━━ TEXTO FORNECIDO
Hoje falo do passado. E põe passado nisto!
Coisas que ocorreram com alguém cuja beleza e juventude nada têm a ver comigo.
Porque Eudoxia, a heroína desta história, era deslumbrantemente bela. E foi
esta beleza que lhe valeu riqueza e fausto jamais sonhados naquela casinha onde
vivia à margem da estrada poeirenta, onde cuidava dos porcos, fonte de renda da
modesta família.
Por artes do destino um dia por lá apareceu
garboso em seu cavalo negro, um meu antepassado. E pelas mesmas artes, no exato
momento em que passava em frente à casa de Eudoxia, porcos em fuga desabalada
cruzaram a estrada, assustando o corcel. Aos pinotes este arremessou ao chão o
rapaz (era ainda muito jovem) que desmaiou. Ao que se conta quando abriu os
olhos deu com o rosto de Eudoxia que se curvara sobre ele, tentando reanimá-lo.
Faltou-lhe o ar, pensou ter morrido: só podia ser um anjo! Quando se deu conta
de que não era e que, ao contrário, havia muita carne e muito osso... perdeu-se
de amores.
━━━━
ORIENTAÇÃO 1:
Você pode redigitar o trecho do texto sobre Eudoxia entre "Coisas que ocorreram" e "modesta família.", inclusive?
ORIENTAÇÃO 2:
Como você prolongaria o texto sobre Eudoxia a partir do ponto em que ele para?
Os dados provêm de uma fonte diferente.
━━ DADOS COLETADOS
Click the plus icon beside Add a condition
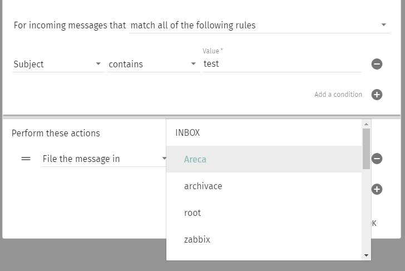 [377, 95]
━━━━
RESULTADO DO EXERCÍCIO 1:
Coisas que ocorreram com alguém cuja beleza e juventude nada têm a ver comigo.
Porque Eudoxia, a heroína desta história, era deslumbrantemente bela. E foi
esta beleza que lhe valeu riqueza e fausto jamais sonhados naquela casinha onde
vivia à margem da estrada poeirenta, onde cuidava dos porcos, fonte de renda da
modesta família.

RESULTADO DO EXERCÍCIO 2:
De
nada valeram a fúria do pai e os chiliques da mãe que gritava “meus sais, meus
sais”, ameaçando desfalecer em meio ao choro convulso: casava-se ou definharia
do mal de amor! Conta a história que de fato começou a definhar a olhos vistos
e a escrever poesias fazendo com que os pais, que não o queriam nem morto nem
poeta, consentissem nas bodas. Deram um banho de loja em Eudoxia que se deixou
embonecar e ficou mais linda ainda. Tímida, era praticamente muda incapaz de
emitir um som diante da rispidez da sogra e sisudez do sogro. Para o noivo
apenas sorria e deixando escapar entre os lábios um doce Meu senhor... cujas reticências
revelavam promessas de prazeres inimagináveis. Tivesse falado, ainda que pouco,
antes de consumar-se o casamento, este talvez não houvesse ocorrido.
Mas o fato é que não falava. Começou a
fazer isto muito depois, quando lhe morreu a sogra (dizem que de desgosto). E,
no que o fez, revelou-se sua monumental e espantosa ignorância. Era uma
ignorância sólida e definitiva, resistente a qualquer aprendizado. Ou porque não
queria aprender ou por que não podia. Em vão o marido tentou. Acabou por
desistir e refugiando-se numa relação muda que só era sustentada (segundo
contam) pelas noites em que o desempenho de Eudoxia era tão portentoso quando
sua ignorância.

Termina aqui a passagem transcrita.